++++ STUDY MATERIAL
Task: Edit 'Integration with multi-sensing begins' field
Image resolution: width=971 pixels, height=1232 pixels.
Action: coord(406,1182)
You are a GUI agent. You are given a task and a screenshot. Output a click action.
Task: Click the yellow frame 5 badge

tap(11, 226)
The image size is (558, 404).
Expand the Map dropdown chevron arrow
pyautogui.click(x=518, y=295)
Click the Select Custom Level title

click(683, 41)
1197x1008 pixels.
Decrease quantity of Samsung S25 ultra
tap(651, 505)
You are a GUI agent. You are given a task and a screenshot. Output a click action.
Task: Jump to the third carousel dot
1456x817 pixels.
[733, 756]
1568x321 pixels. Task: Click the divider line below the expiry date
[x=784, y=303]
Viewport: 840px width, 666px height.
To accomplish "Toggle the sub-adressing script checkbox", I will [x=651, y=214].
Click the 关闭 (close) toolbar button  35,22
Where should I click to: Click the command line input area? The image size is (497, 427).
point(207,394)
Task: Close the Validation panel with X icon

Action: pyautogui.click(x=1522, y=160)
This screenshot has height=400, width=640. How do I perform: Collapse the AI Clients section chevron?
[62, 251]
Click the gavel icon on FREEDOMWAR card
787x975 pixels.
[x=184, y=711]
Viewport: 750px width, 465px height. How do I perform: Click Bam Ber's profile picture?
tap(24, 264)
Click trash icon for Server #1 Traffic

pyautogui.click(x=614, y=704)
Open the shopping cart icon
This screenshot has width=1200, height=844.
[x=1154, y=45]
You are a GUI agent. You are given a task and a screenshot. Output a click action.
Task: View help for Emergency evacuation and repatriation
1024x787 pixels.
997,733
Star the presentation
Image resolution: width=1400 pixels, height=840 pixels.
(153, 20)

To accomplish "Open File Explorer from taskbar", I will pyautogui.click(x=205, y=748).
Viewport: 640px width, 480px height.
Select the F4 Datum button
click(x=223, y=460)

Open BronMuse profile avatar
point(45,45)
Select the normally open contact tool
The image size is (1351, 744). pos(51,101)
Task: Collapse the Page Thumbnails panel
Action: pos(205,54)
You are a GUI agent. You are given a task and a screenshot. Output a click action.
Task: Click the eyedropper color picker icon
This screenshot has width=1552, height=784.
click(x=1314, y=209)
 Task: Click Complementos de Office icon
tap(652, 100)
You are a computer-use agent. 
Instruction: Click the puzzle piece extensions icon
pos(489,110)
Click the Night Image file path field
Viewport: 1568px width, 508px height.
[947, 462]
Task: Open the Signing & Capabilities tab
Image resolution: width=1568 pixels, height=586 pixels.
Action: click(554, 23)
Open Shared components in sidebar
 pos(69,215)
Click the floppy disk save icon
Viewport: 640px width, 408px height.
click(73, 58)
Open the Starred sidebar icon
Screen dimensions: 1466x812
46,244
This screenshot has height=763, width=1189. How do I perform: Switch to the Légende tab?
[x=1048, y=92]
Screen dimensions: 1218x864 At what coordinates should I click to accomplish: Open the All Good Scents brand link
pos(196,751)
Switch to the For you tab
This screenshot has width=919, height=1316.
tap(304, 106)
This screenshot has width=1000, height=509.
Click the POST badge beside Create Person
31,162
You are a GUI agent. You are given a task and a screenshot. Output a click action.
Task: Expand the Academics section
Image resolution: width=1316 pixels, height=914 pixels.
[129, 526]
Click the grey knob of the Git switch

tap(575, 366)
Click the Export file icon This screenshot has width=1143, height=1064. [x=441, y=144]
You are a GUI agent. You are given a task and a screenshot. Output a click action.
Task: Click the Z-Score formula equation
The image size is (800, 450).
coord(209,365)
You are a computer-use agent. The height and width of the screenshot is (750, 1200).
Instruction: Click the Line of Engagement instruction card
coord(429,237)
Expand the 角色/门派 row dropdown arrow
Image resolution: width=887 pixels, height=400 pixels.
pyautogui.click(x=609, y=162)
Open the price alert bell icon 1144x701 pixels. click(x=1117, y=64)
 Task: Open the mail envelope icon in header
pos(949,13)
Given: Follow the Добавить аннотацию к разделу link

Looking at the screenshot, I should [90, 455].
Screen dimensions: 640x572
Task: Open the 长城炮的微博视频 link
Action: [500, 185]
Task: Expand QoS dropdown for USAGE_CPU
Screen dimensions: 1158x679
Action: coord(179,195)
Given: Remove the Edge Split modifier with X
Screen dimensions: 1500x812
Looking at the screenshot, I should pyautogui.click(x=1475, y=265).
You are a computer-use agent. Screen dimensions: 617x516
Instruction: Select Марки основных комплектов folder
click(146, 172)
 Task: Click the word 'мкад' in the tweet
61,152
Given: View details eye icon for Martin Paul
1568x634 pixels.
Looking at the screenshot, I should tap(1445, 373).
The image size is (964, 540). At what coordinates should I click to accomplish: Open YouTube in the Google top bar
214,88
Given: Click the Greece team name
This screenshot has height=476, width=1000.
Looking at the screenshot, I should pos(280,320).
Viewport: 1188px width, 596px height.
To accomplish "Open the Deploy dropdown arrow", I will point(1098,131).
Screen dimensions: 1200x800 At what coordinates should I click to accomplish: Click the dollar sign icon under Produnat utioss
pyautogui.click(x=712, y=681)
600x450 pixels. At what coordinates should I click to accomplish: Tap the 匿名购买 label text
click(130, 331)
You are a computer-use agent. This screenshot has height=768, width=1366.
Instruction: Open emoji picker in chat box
++++++++
Send back an exact copy of only the lines from the line with "Select the F4 Datum button" up to and including the line with "Click the Export" in the data above.

- ANSWER FOR THE TASK:
Select the F4 Datum button
click(x=223, y=460)

Open BronMuse profile avatar
point(45,45)
Select the normally open contact tool
The image size is (1351, 744). pos(51,101)
Task: Collapse the Page Thumbnails panel
Action: pos(205,54)
You are a GUI agent. You are given a task and a screenshot. Output a click action.
Task: Click the eyedropper color picker icon
This screenshot has width=1552, height=784.
click(x=1314, y=209)
 Task: Click Complementos de Office icon
tap(652, 100)
You are a computer-use agent. 
Instruction: Click the puzzle piece extensions icon
pos(489,110)
Click the Night Image file path field
Viewport: 1568px width, 508px height.
[947, 462]
Task: Open the Signing & Capabilities tab
Image resolution: width=1568 pixels, height=586 pixels.
Action: click(554, 23)
Open Shared components in sidebar
 pos(69,215)
Click the floppy disk save icon
Viewport: 640px width, 408px height.
click(73, 58)
Open the Starred sidebar icon
Screen dimensions: 1466x812
46,244
This screenshot has height=763, width=1189. How do I perform: Switch to the Légende tab?
[x=1048, y=92]
Screen dimensions: 1218x864 At what coordinates should I click to accomplish: Open the All Good Scents brand link
pos(196,751)
Switch to the For you tab
This screenshot has width=919, height=1316.
tap(304, 106)
This screenshot has width=1000, height=509.
Click the POST badge beside Create Person
31,162
You are a GUI agent. You are given a task and a screenshot. Output a click action.
Task: Expand the Academics section
Image resolution: width=1316 pixels, height=914 pixels.
[129, 526]
Click the grey knob of the Git switch

tap(575, 366)
Click the Export file icon This screenshot has width=1143, height=1064. [x=441, y=144]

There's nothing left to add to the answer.